PORT ANGELES — The school district on Tuesday released its analysis of the proposed closure and realignment plan known as Option D and answers to questions raised during the public comment period.
The option calls for the closure of Fairview School on the Port Angeles School District’s eastern edge, realigning elementary and middle schools and sending all seventh- and eighth-graders to Stevens Middle School.
Roosevelt Middle School would become an elementary school.
“School Closure Report 2” was posted on the school district’s Web site, www.portangelesschools.org, at 5 p.m. Tuesday.
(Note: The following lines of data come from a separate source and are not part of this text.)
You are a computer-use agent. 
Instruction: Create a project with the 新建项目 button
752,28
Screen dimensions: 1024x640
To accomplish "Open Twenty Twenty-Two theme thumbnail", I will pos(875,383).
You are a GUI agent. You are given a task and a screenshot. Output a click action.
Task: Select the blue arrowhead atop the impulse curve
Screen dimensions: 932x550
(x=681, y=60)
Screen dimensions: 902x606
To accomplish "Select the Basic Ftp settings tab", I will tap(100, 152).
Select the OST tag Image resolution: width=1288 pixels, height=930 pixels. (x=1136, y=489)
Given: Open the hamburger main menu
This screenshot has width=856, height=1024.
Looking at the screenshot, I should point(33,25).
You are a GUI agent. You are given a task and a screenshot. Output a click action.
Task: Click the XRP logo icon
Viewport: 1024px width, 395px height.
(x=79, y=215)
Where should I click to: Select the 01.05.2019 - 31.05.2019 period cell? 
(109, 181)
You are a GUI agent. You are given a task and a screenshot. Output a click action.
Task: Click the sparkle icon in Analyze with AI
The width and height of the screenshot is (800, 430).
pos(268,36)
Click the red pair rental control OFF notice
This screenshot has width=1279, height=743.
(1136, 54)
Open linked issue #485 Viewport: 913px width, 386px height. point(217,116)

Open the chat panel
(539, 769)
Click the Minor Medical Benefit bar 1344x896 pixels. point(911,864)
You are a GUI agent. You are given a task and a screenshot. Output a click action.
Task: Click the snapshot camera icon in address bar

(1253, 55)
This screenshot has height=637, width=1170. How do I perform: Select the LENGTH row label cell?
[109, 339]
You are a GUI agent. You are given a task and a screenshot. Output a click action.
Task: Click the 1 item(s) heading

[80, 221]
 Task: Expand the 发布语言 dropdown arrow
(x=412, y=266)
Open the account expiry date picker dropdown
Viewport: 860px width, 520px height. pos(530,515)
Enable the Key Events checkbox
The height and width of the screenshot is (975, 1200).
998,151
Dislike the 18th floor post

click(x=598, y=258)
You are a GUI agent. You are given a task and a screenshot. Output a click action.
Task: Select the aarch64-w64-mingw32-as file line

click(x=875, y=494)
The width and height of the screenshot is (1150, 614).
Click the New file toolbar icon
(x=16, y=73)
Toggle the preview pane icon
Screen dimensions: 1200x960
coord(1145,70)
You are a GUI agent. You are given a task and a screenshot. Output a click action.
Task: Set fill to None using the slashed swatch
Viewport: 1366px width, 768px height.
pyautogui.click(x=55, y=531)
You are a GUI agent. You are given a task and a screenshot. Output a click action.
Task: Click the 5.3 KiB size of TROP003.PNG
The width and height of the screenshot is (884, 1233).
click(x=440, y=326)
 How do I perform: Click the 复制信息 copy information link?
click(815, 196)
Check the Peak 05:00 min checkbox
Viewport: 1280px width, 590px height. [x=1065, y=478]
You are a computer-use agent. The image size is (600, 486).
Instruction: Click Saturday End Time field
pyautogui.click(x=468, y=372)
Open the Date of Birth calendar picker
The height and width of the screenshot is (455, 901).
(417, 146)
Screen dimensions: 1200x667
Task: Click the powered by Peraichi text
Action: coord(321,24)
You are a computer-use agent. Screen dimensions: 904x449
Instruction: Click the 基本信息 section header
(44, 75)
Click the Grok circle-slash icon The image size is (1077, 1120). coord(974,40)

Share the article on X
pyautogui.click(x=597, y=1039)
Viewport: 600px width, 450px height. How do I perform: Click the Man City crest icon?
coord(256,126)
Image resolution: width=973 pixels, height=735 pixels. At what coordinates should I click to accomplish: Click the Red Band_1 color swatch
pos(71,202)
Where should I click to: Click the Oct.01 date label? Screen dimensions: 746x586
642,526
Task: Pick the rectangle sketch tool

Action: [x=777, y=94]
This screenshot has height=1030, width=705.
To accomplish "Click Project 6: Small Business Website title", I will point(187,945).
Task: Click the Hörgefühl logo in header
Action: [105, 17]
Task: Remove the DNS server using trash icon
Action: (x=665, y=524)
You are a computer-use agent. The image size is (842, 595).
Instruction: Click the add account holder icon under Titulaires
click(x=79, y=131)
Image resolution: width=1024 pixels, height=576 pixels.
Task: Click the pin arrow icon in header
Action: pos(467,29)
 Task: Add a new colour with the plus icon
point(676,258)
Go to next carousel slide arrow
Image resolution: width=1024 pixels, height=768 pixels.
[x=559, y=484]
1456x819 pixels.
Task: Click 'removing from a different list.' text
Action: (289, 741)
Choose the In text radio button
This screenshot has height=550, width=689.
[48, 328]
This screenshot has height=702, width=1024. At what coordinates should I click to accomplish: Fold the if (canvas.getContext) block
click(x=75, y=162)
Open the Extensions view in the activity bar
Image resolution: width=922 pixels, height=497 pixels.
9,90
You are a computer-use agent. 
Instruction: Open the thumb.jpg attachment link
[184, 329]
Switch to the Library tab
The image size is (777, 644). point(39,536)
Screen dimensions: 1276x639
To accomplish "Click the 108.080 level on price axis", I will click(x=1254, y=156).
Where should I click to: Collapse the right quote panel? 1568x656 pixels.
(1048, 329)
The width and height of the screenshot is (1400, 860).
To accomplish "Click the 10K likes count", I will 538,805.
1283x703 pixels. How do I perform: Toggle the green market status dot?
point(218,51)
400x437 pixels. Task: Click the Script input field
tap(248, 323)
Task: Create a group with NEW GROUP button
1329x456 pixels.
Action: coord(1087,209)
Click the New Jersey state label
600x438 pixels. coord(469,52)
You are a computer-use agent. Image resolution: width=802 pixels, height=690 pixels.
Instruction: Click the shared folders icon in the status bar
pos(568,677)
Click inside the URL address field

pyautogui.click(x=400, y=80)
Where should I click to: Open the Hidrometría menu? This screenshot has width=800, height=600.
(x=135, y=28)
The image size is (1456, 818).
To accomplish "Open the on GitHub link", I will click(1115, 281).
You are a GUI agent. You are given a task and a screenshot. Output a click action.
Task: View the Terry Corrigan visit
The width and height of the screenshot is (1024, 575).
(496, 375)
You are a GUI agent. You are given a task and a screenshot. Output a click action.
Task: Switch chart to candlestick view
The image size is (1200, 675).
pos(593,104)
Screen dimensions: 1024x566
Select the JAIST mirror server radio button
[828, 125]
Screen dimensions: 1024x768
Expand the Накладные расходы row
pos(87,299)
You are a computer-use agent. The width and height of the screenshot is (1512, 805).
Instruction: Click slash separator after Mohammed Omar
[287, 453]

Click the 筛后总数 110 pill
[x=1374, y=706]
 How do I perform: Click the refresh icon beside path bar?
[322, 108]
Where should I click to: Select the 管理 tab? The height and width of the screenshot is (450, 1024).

Implementation of the closure and realignment plan depends upon passage of a levy in a February election, Superintendent Gary Cohn said.
“All this analysis assumes the four-year levy on the February ballot is in place because it is 17 percent of our budget,” he said.
He didn’t think the closure and realignment decision would negatively impact the levy election, Cohn said.
Option before board
The School Board will review the report prior to Monday’s meeting, when it is scheduled to affirm the school closure and realignment plan.
The meeting will begin with “Community Conversations” at 6 p.m., followed by the regular meeting at 7 p.m. at Stevens Middle School, 1139 W. 14th St.
Cohn said after the analysis of public comments and other research, he sees nothing to prevent the school district from implementing Option D.
The option’s key changes call for closing Fairview, making Roosevelt an elementary school up to the sixth grade, realigning Franklin, Jefferson, Hamilton and Dry Creek elementary schools to include sixth-graders; and putting all seventh- and eighth-graders at Stevens.
Option D is designed to address declining enrollments, which in turn have sharply curtailed state revenues.